» **Source extract**:
Boom, look at that. You’ve got yourself a compass now. 🔥

How the Event Maturity Model works

The Event Maturity Model consists of five stages, each with three progression levels (Activation, Expansion, and Mastery), so you can track where you are and how to level up.

As you move through the stages, your events evolve from tactical execution to strategic growth levers, all the way to shaping something bigger: community, conversation, and the future of your industry. At that point, events aren’t just what you do—they’re part of who your brand is.

Graphic illustrating five stages of event maturity: Stage 1 – Optimize event registration; Stage 2 – Capture full-funnel attendee insights; Stage 3 – Map events to revenue impact; Stage 4 – Become a core revenue driver; Stage 5 – Grow a brand-driven community.

Couple things to keep in mind:

First, this framework isn’t your typical step-by-step “how to plan an event” checklist. It’s not necessarily linear. Think of it more like a mindset shift—a way to zoom out and see your events not just as one-off tactics, but as powerful programs that can grow, evolve, and drive big-picture impact. It's about leveling up how you think about events, so you can level up how you do them.

Second, this isn’t about rushing to Stage 5 (which, full transparency, is boss level. It’s rare, and few get there—but that’s what makes it worth aiming for). 

Rather, it’s about mastering each stage, building upon each one as a stronger foundation for the next. No matter where you start, there’s value and opportunity at every level. 

In fact, you might find yourself at different levels in different stages; that’s not only okay, it’s expected. As you master each stage, you’re on your way to building a high-impact, revenue-generating, community-focused event ecosystem.

You can host as many events as you want. But there are certain things that need to happen pre-, during-, and post-event to effectively drive ROI and long-term gains. The Event Maturity Model covers all of those pieces.
Stefanie Ordoveza, Head of Events at Guild

Who Is the Event Maturity Model for?

The Event Maturity Model is for leaders who run revenue-driving events. If you’re ready to shift from running events to running an event ecosystem that powers business, customer loyalty, and brand leadership, you’re in the right spot.

It’s designed to help you connect your event work to what your exec team cares about most: pipeline, retention, and market influence.

Wherever you sit, this model gives you the language and strategic lens to build your leadership. Use it to grow intentionally, so you can create events (and a career) that make a real impact. 

Let’s go.

» **Supplied data**:
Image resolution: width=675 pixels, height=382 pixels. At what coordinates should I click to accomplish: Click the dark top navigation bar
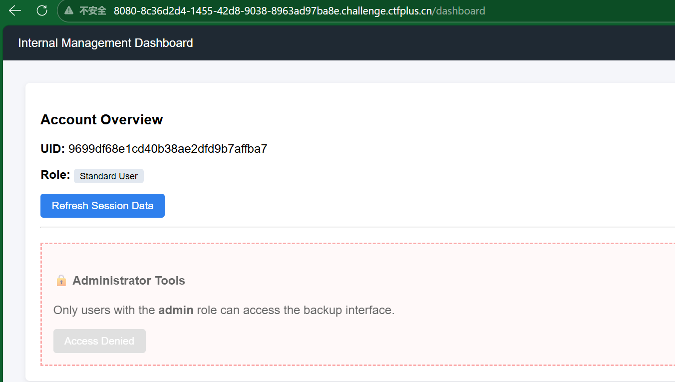(399, 43)
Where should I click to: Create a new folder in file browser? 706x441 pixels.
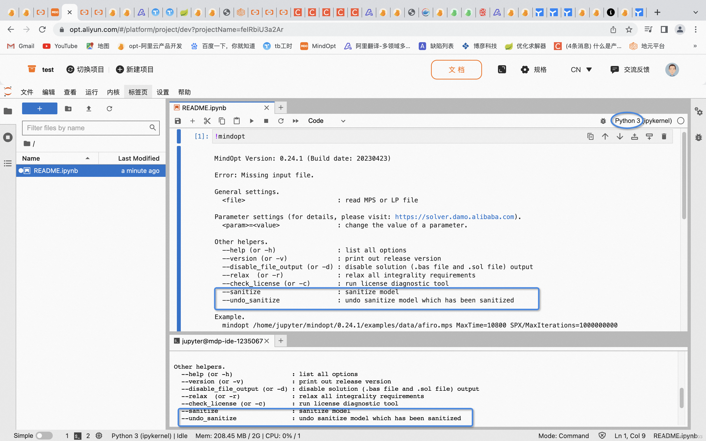click(68, 109)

» **Directive 1**: List the five stages of event maturity named in the event maturity text above, with each stage's number and description.
» **Directive 2**: Please reproduce the stretch of the event maturity text above from "Boom, look at" through "a brand-driven community.", word for word.

» **Finished answer 1**:
Stage 1 – Optimize event registration
Stage 2 – Capture full-funnel attendee insights
Stage 3 – Map events to revenue impact
Stage 4 – Become a core revenue driver
Stage 5 – Grow a brand-driven community

» **Finished answer 2**:
Boom, look at that. You’ve got yourself a compass now. 🔥

How the Event Maturity Model works

The Event Maturity Model consists of five stages, each with three progression levels (Activation, Expansion, and Mastery), so you can track where you are and how to level up.

As you move through the stages, your events evolve from tactical execution to strategic growth levers, all the way to shaping something bigger: community, conversation, and the future of your industry. At that point, events aren’t just what you do—they’re part of who your brand is.

Graphic illustrating five stages of event maturity: Stage 1 – Optimize event registration; Stage 2 – Capture full-funnel attendee insights; Stage 3 – Map events to revenue impact; Stage 4 – Become a core revenue driver; Stage 5 – Grow a brand-driven community.